UNICEF’s new analysis: ‘Protecting Children in Cyberconflicts’
In this rapid analysis, UNICEF made 5 important questions:
1. How are AI technologies and the use of cyber operations changing the nature of conflict?
2. Who are the actors in cyberconflict?
3. What types of risks do offensive cyber operations pose to children?
4. What legal and other provisions exist to protect children from harm caused by cyberconflict and where are the gaps?
5. What should organizations working for and with children do to strengthen protections in cyberconflict?
The ones we will focus on in this update are the last three questions. Firstly, it is important to focus on question number 3 – What types of risks do offensive cyber operations pose to children? As UNICEF experts highlighted the most important ones are:
- Behavioral surveillance, profiling, and targeting of children during conflict operations.
- Behavioral engineering as a potential pathway to child recruitment into and use by armed forces and non-state armed groups.

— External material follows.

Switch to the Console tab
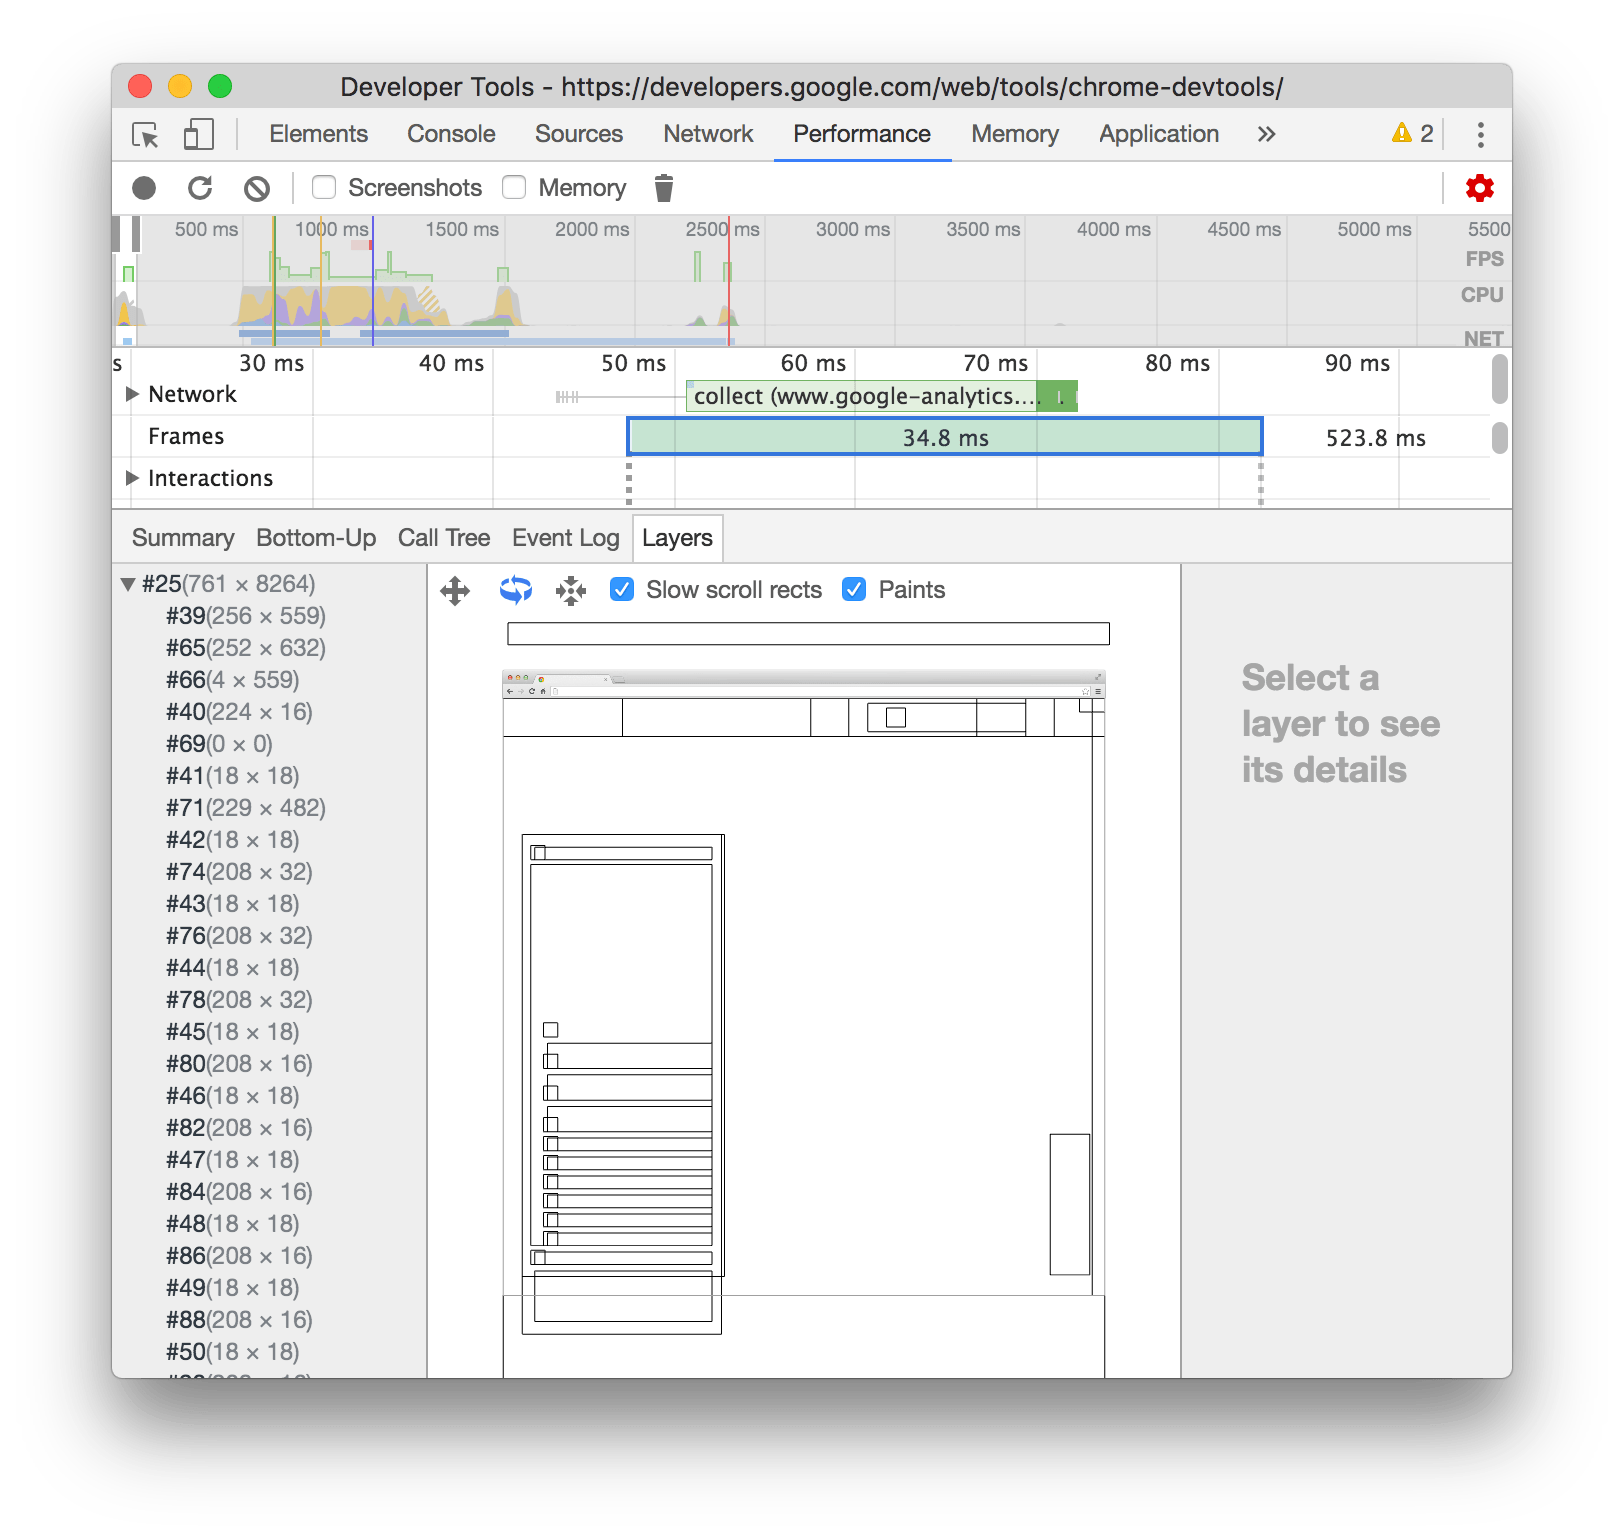 [x=450, y=134]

- Information operations and their impact on children.
- Health and biotech sectors.
- Education sector (‘Large-scale, multi-vector attacks could increasingly infect myriad layers of schools’ digital systems…’).

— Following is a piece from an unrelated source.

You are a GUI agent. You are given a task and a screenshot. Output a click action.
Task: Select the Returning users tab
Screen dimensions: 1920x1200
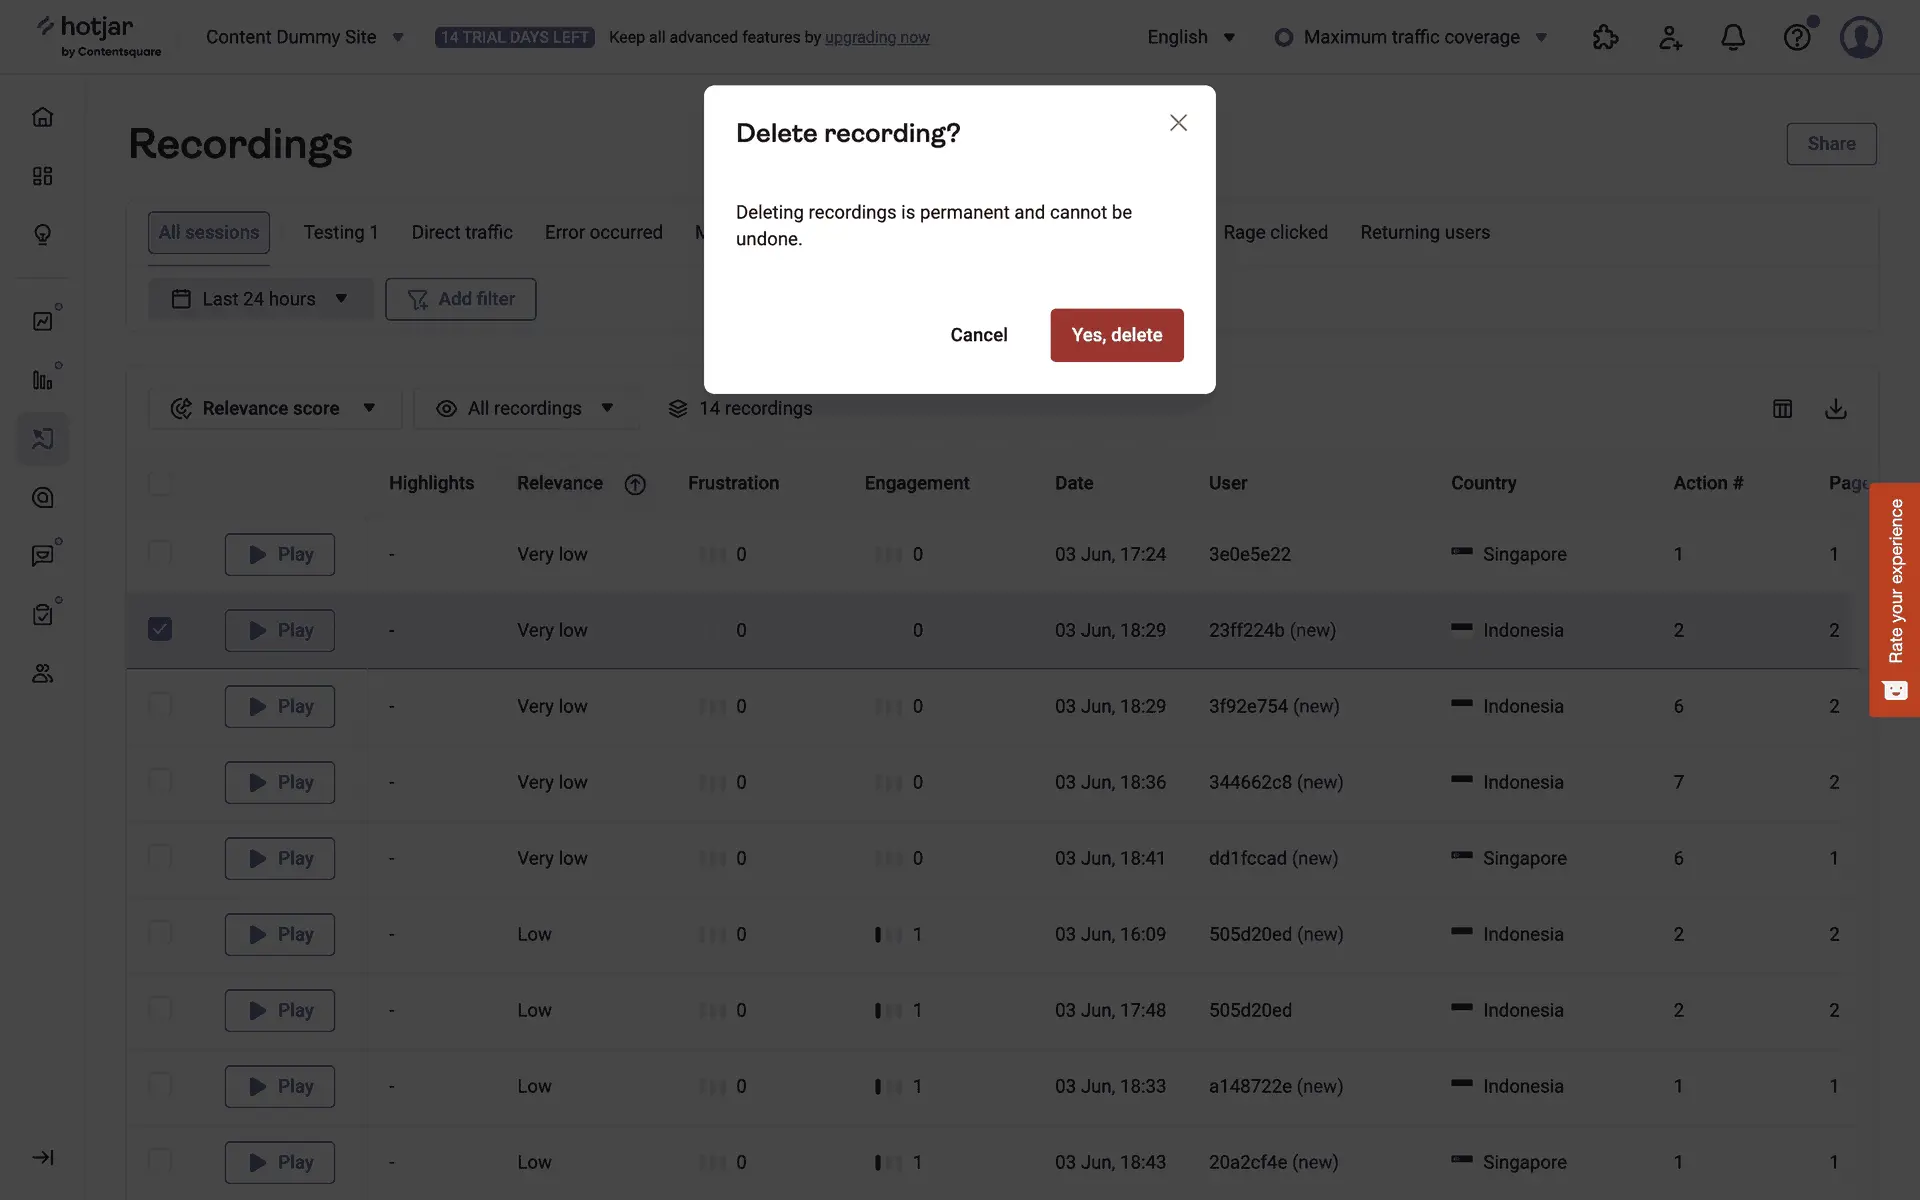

- Critical industrial control systems in urban environments.
- Cyber threats to humanitarian datasets and services critical to child well-being and protection.
Question number 4 focuses on – What legal and other provisions exist to protect children from harm caused by cyberconflict and where are the gaps?

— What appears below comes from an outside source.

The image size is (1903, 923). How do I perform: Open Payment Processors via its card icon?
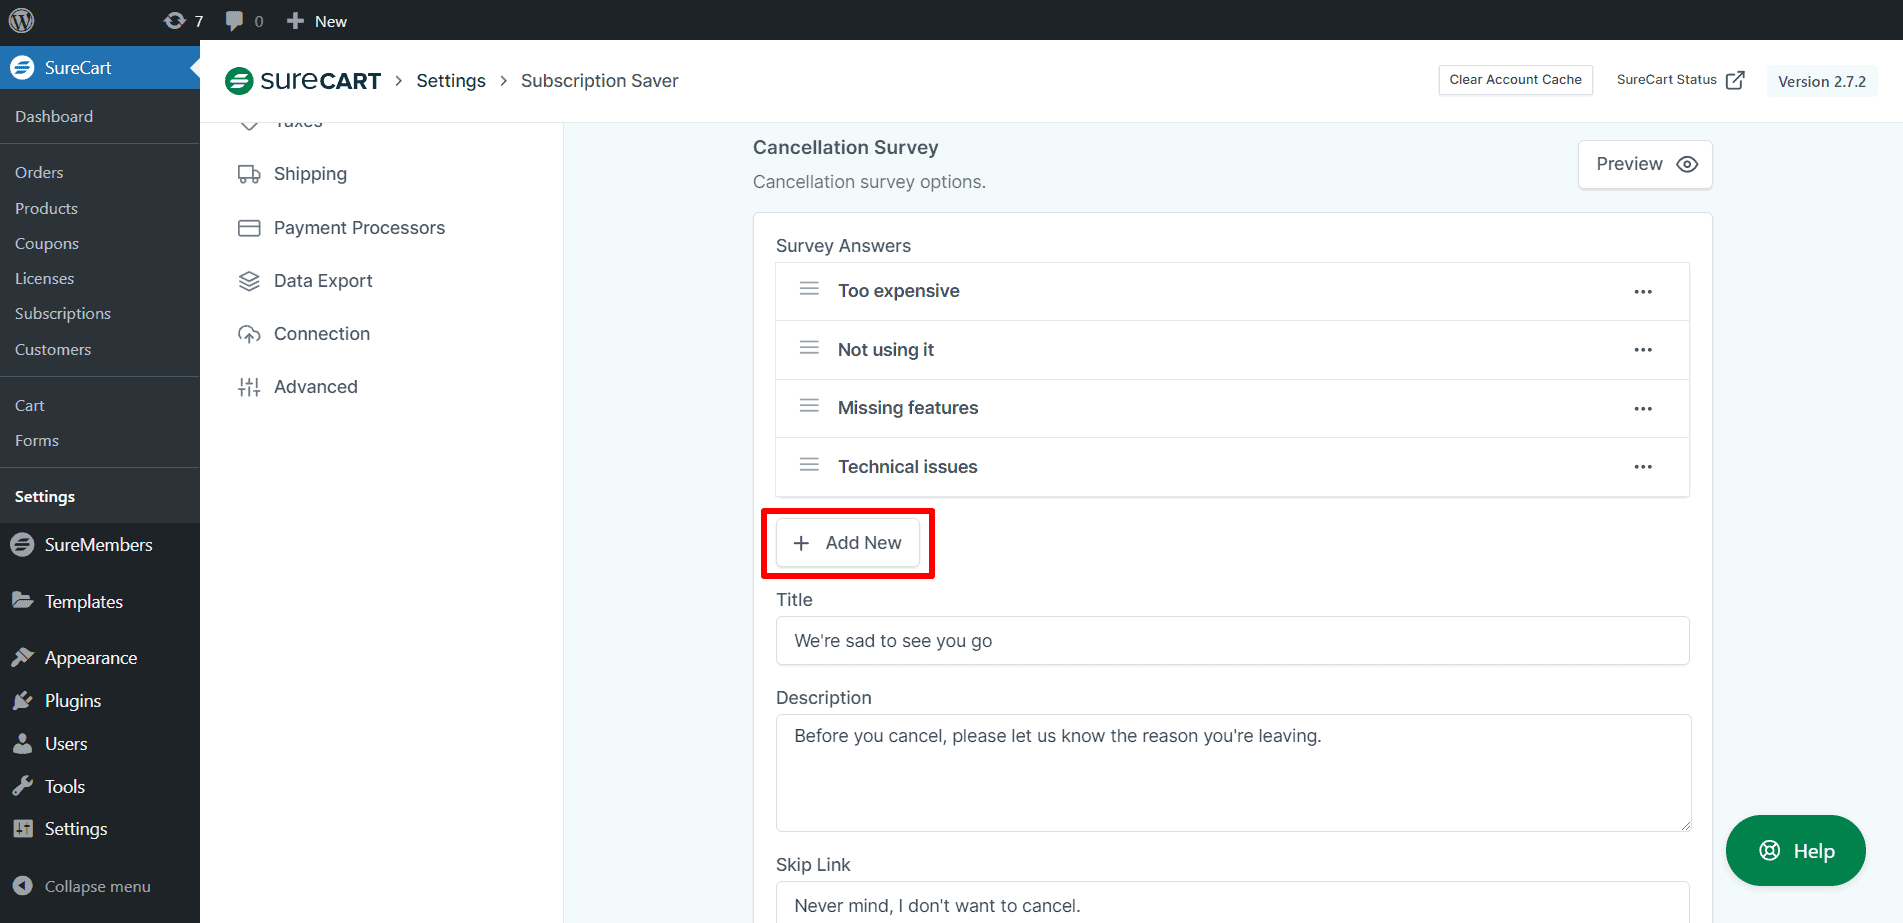249,227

UNICEF notes that attributing responsibility for child rights violations while protecting sensitive information from digital manipulation and theft is crucial. ‘Many analysts would argue that the combination of IHL, international criminal law, human rights law, and child rights law are adequate to address the emerging issues posed by cyberconflict and the technology it involves. Nevertheless, several key challenges persist.’
Question number 5 – What should organizations working for and with children do to strengthen protection in cyberconflict?
It is necessary to engage with normative policy development processes. UNICEF sees OEWG (Open-Ended Working Group) as an important platform for dialogue for States to develop norms to strengthen children’s rights protection from cyber attacks. It is important to further strengthen understanding of the potential risks to children of cyberconflict as well. What also is an obligation of States is the reinforcement of normative and legal frameworks to strengthen child protection during cyberconflict and translating them into action. The last two that were mentioned were the strengthening of monitoring and investigation mechanisms and defining corporate responsibility in cyberconflict.